Furthermore, Julien reported discovering an interaction between TDP-43 and p65/RelA, a member of the NF-κB family of transcription factors. TDP-43 aggregates occur in nearly all cases of ALS and some other neurodegenerative diseases, such as frontotemporal dementia and some Alzheimer’s cases, making it an attractive therapeutic target. What role the protein plays in pathology is still unclear. It is an RNA-binding protein, and when it aggregates, it alters expression of many genes (see ARF related news story). Julien found the interaction between TDP-43 and p65 using an immunoprecipitation approach. He said that in ALS spinal cord neurons, p65 shifts into the nucleus, suggesting that it may be playing a role in pathology, which is the opposite of what happens with TDP-43, which mislocates into the cytoplasm. Exactly how the two proteins might conspire to promote disease is unclear, but Julien reported that withaferin A, an NF-κB inhibitor, reduced neuronal toxicity induced by glutamate, and also reduced gliosis and nuclear p65 in TDP-43 transgenic mice, supporting p65 as a potential drug target. Julien said he is working on intrabodies to target the TDP-43/p65 interaction to see if they can reduce pathology in TDP-43 mouse models.

One group of neurodegenerative diseases that have been particularly challenging from an immunotherapy perspective are the spongiform encephalopathies, or prion diseases. As Claude Carnaud, INSERM, Paris, France, pointed out, the cellular prion protein (PrPc) is ubiquitously expressed in the body, even in immune cells, so the immune system recognizes PrPc as “self” and will not attack it. The immune system is a poor reservoir for prion antibodies, those that do remain have low affinity, and new epitopes formed upon conversion of PrPc to toxic prions do not seem to trigger immune responses, said Carnaud. In short, researchers must be inventive if they want to evoke the immune system to tackle prion diseases.

Carnaud reported on two possible tacks. Dendritic cell vaccination uses bone marrow-derived dendritic cells (these are cells of the immune system) to spur naive B cells to produce antibodies to PrPc, breaking the immune tolerance for this ubiquitous protein. Adoptive T cell transfer uses T cells from a host that has no immune tolerance, such as a PrPc-negative mouse. Carnaud and colleagues have had some success treating mouse models of prion disease with both approaches.

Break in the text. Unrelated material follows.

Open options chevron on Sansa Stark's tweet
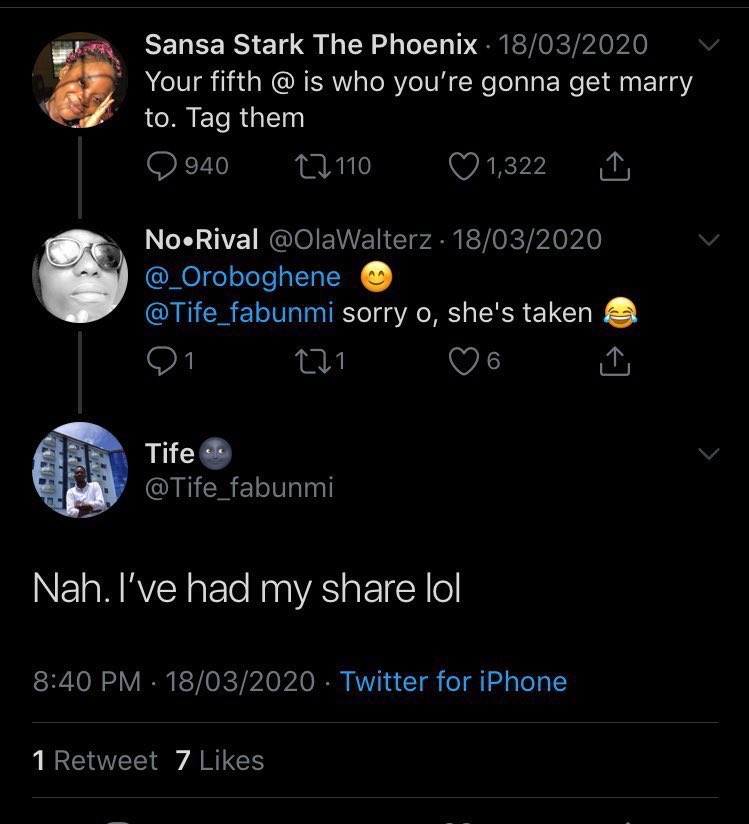[708, 46]
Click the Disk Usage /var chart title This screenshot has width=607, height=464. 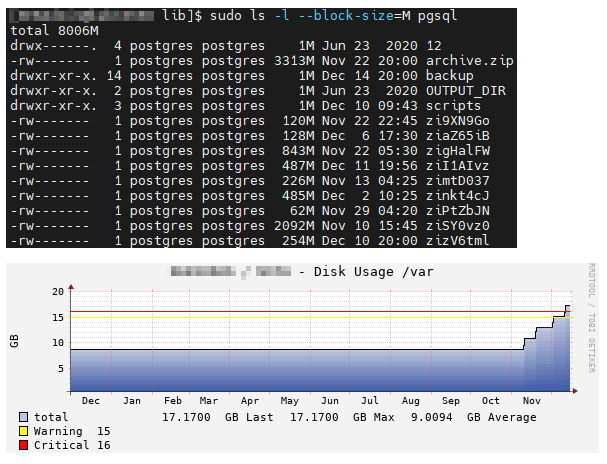(x=374, y=272)
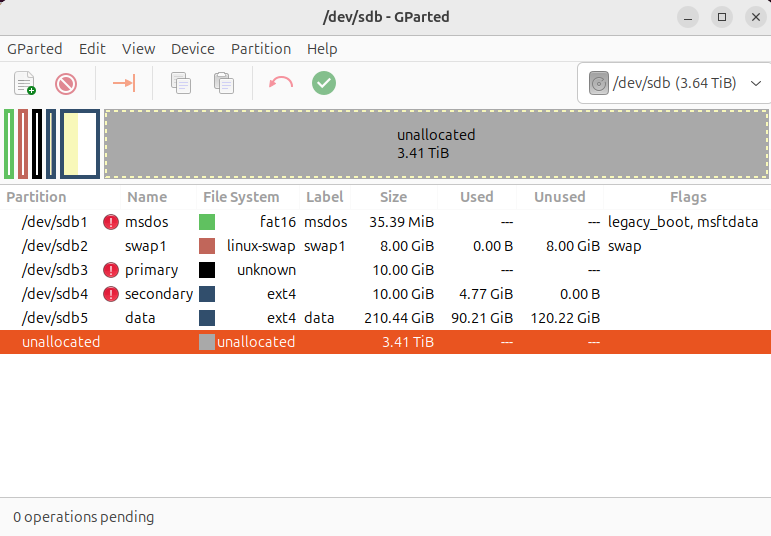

For the former, the authors first established which prion peptides elicited the best immune response by injecting several into PrPc-negative animals, which lack immune tolerance toward the protein. Next, they used the most antigenic peptides to load up dendritic cells to present the antigens to the immune system of wild-type mice. Dendritic cells harboring a peptide corresponding to PrPc amino acids 98-127 not only induced an immune response, but lengthened the survival of mice injected with a lethal dose of scrapie prion. The animals survived an average of 254 days, versus 212 days for controls (see Bachy et al., 2010). Survival time correlated with the amount of anti-PrPc antibody in the serum.

For adoptive cell transfer, Carnaud and colleagues also used cells from PrPc-negative animals challenged with prion antigens. They transplanted T lymphocytes from those animals to wild-type mice. The transferred cells protected the animals from amassing toxic prion in the spleen. Adoptive T cell transfer also extended the lifespan of mice injected with scrapie by about 30 days, said Carnaud (see also Gourdain et al., 2009). Protection did not correlate with anti-prion antibodies in circulation, suggesting that this method evokes a predominantly cellular immune response. Whether either of these strategies would work in humans remains to be seen. The approach would be to remove a patient's immune cells, expand them to great numbers while challenging them with a suitable antigen, then put them back into the patient. Oncologists are studying this strategy to overcome immune tolerance to cancers (for a review, see Schumacher et al., 2009).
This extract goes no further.